» ASSIGNED TASK: All of the entries below need repeating exactly, apart from their images.

----- EXERCISE MATERIAL -----

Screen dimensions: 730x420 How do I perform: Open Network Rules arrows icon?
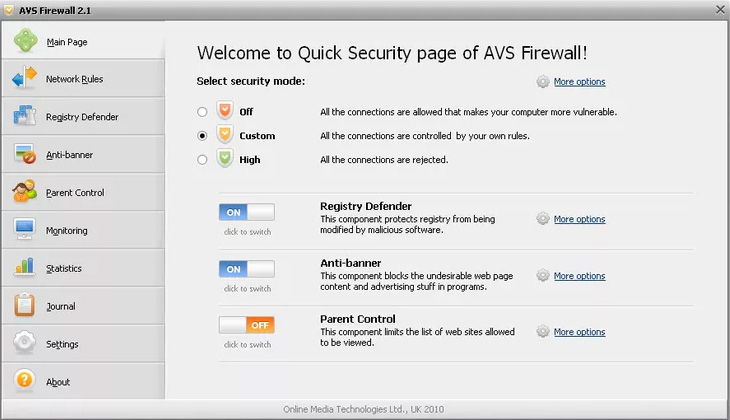click(24, 78)
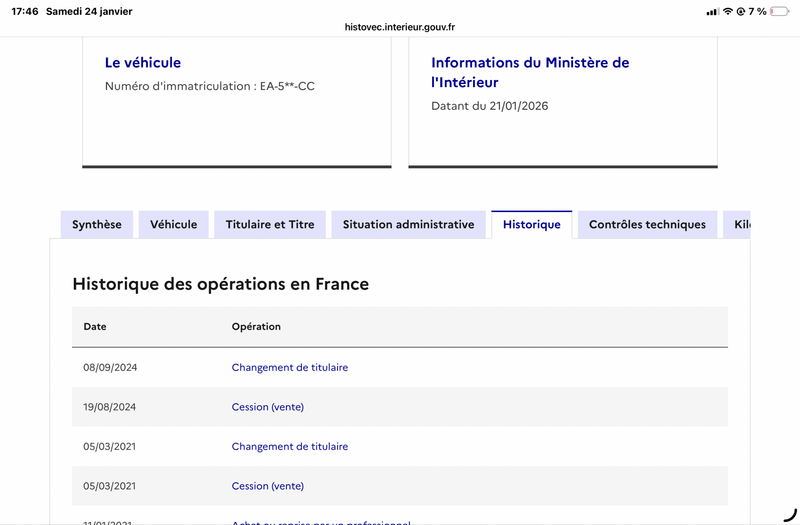Open Changement de titulaire dated 08/09/2024
This screenshot has height=525, width=800.
pyautogui.click(x=290, y=368)
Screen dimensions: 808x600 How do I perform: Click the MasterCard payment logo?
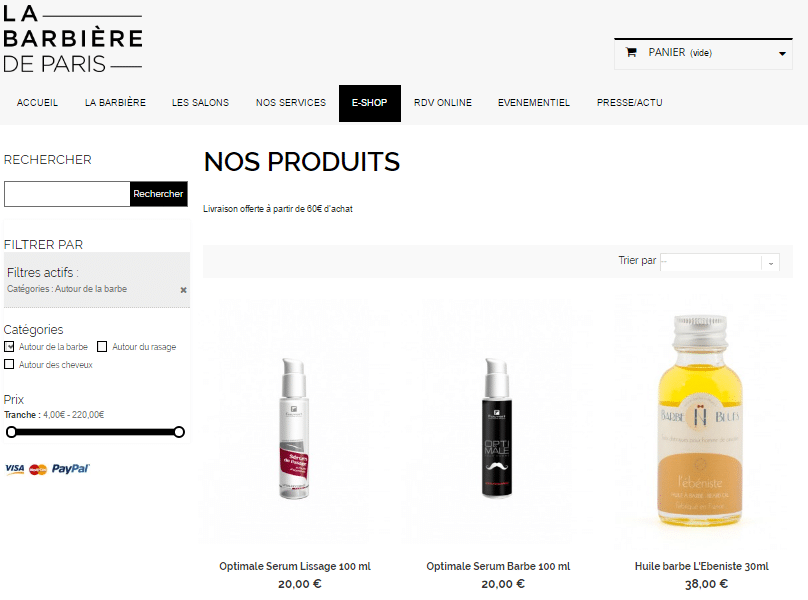38,469
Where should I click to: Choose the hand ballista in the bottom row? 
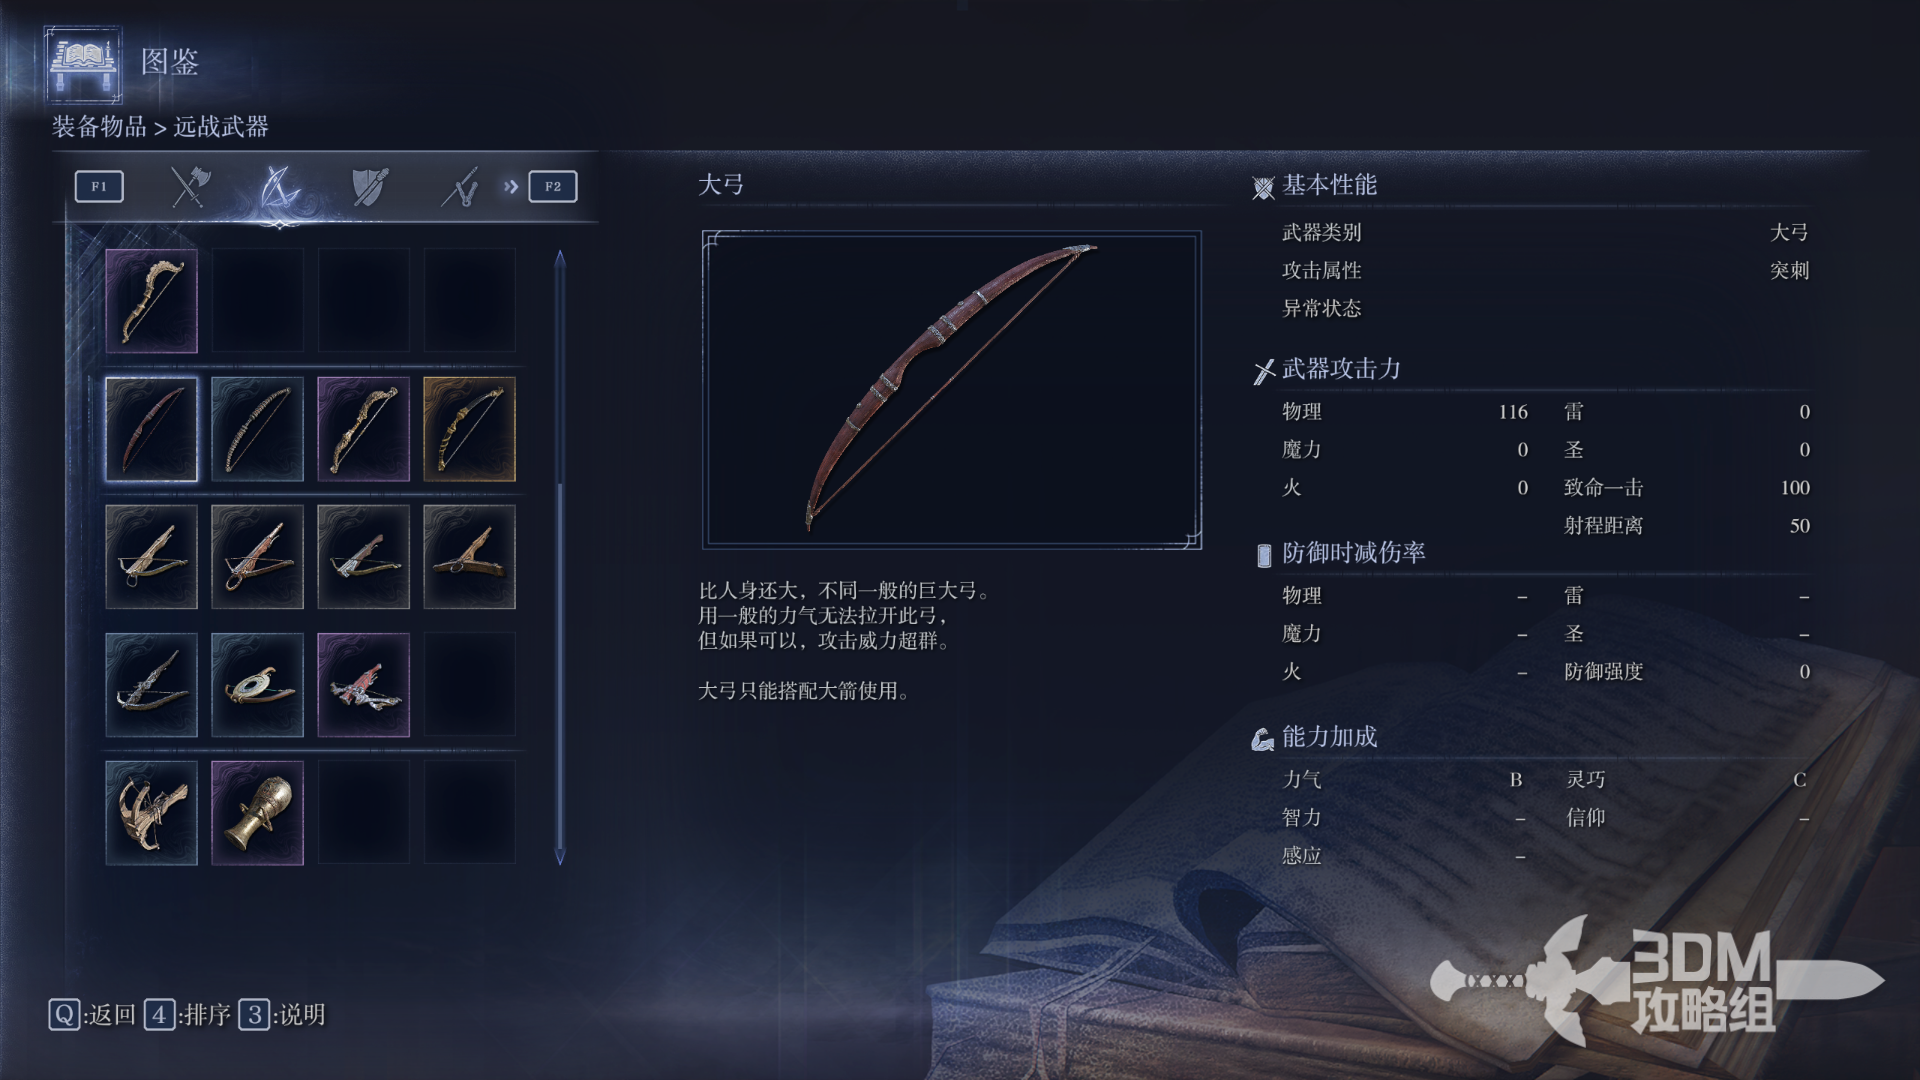click(152, 813)
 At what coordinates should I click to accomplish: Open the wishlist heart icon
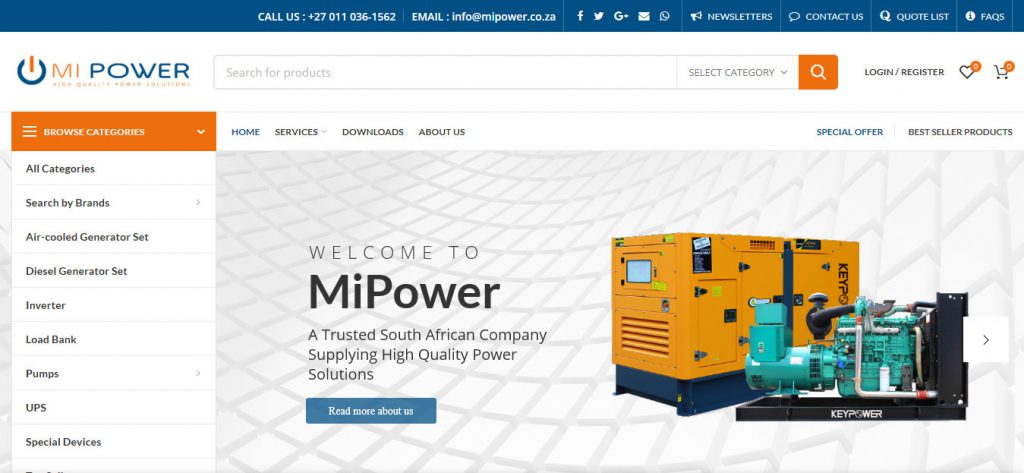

-----

» WRITTEN ANSWER:
Screen dimensions: 730x420 How do I perform: Open Network Rules arrows icon?
click(24, 78)
Open Changement de titulaire dated 08/09/2024
This screenshot has height=525, width=800.
pyautogui.click(x=290, y=368)
Screen dimensions: 808x600 How do I perform: Click the MasterCard payment logo?
38,469
Where should I click to: Choose the hand ballista in the bottom row? 
click(152, 813)
 At what coordinates should I click to accomplish: Open the wishlist heart icon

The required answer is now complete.